= Bruce Fowle =

American architect

Bruce Fowle is an American architect. He co-founded Fox & Fowle Architects in 1978 and is now Founding Principal Emeritus at FXCollaborative.

Fowle's work ranges from high-rise, multi-use complexes to cultural institutions and private homes. Fowle has earned the firm a number of major awards, including a 2001 National Honor Award for Design, the highest honor that the American Institute of Architects bestows on a project, for 4 Times Square. He is also known for his work on Manhattan's Second Avenue Subway, the Reuters Building (3 Times Square), The New York Times Building, and the renovation and expansion of the Jacob K. Javits Convention Center.

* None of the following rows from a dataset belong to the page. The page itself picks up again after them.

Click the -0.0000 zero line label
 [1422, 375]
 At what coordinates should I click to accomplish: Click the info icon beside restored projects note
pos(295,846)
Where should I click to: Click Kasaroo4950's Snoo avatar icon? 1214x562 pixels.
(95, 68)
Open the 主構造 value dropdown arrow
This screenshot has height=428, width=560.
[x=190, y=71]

Fowle was a founder and chairman of the New York chapter of Architects/Designers/Planners for Social Responsibility, an advocacy group for social justice and a sustainable built environment. He is on the Advisory Boards of New School University's Eugene Lang College and the New York City Ballet. Following the September 11 attacks on the World Trade Center, he helped create and mobilize New York New Visions, a coalition of organizations to help shape the planning and design response to the destruction. He continues to serve on the executive board which acts in an advisory capacity, providing vision and guidance to the Lower Manhattan Development Corporation.

A 1960 graduate of the Syracuse University School of Architecture, Fowle was a founder and chair of the school's Advisory Board and was the recipient of its George Arents Pioneer Medal in 2001. He is LEED accredited by the U.S. Green Building Council.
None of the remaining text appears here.